В книге рассказывается история главного героя, который сталкивается с различными проблемами и препятствиями на протяжении всего своего путешествия. По пути он встречает множество второстепенных персонажей, которые играют важные роли в истории. Благодаря опыту главного героя книга исследует такие темы, как любовь, потеря, надежда и стойкость. По мере того, как главный герой преодолевает свои трудности, он усваивает ценные уроки жизни и растет как личность.


Бум антиутопий в Америке

Заметка постоянного автора «ИЛ» — писателя и журналиста Марины Ефимовой «Бум антиутопий в Америке». Тема заметки открывается в первом же абзаце: «С момента инаугурации президента Дональда Трампа в Америке, помимо уличных протестов и интернетных бурь, начался еще один процесс: возрождение интереса к романам-антиутопиям».


Розы от Сталина

Открывается мартовский номер «ИЛ» романом чешской писательницы Моники Згустовой «Розы от Сталина» в переводе Инны Безруковой и Нины Фальковской. Это, в сущности, беллетризованная биография дочери И. В. Сталина Светланы Алилуевой (1926–2011) в пору, когда она сделалась «невозвращенкой».


Йорик или Стерн

В рубрике «Перечитывая классику» — статья Александра Ливерганта «Йорик или Стерн» с подзаголовком «К 250-летию со дня смерти Лоренса Стерна». «Сентименталист Стерн создает на страницах романа образцы злой карикатуры на сентиментальную литературу — такая точная и злая пародия по плечу только сентименталисту — уж он-то знает законы жанра».

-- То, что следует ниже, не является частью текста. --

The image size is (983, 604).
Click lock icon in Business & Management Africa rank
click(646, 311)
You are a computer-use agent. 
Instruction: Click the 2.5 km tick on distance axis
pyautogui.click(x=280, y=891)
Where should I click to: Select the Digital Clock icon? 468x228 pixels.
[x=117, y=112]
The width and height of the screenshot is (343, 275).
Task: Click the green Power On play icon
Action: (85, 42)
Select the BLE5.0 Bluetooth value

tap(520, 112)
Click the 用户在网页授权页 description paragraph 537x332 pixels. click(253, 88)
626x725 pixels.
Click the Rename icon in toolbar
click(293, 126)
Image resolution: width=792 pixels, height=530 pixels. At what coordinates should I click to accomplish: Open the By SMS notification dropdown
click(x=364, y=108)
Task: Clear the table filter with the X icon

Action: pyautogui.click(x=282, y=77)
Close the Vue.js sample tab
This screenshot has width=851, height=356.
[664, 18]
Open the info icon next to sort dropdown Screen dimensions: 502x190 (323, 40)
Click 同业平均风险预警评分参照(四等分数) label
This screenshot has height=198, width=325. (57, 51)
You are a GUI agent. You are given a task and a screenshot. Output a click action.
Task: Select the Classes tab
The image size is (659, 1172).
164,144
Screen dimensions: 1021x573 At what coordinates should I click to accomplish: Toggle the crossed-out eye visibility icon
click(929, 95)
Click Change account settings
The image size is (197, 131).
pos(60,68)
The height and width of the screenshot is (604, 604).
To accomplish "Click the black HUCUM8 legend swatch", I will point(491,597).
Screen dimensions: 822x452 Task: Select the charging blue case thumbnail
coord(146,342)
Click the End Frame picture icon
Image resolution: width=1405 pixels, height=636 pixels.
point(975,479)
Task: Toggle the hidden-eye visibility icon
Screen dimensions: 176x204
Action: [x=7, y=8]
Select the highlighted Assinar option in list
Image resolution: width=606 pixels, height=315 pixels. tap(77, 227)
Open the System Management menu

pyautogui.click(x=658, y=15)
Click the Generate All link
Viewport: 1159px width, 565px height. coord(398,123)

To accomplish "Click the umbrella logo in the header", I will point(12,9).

Стихи из книги «На Солнце»

В книге рассказывается история главного героя, который сталкивается с различными проблемами и препятствиями на протяжении всего своего путешествия. По пути он встречает множество второстепенных персонажей, которые играют важные роли в истории. Благодаря опыту главного героя книга исследует такие темы, как любовь, потеря, надежда и стойкость. По мере того, как главный герой преодолевает свои трудности, он усваивает ценные уроки жизни и растет как личность.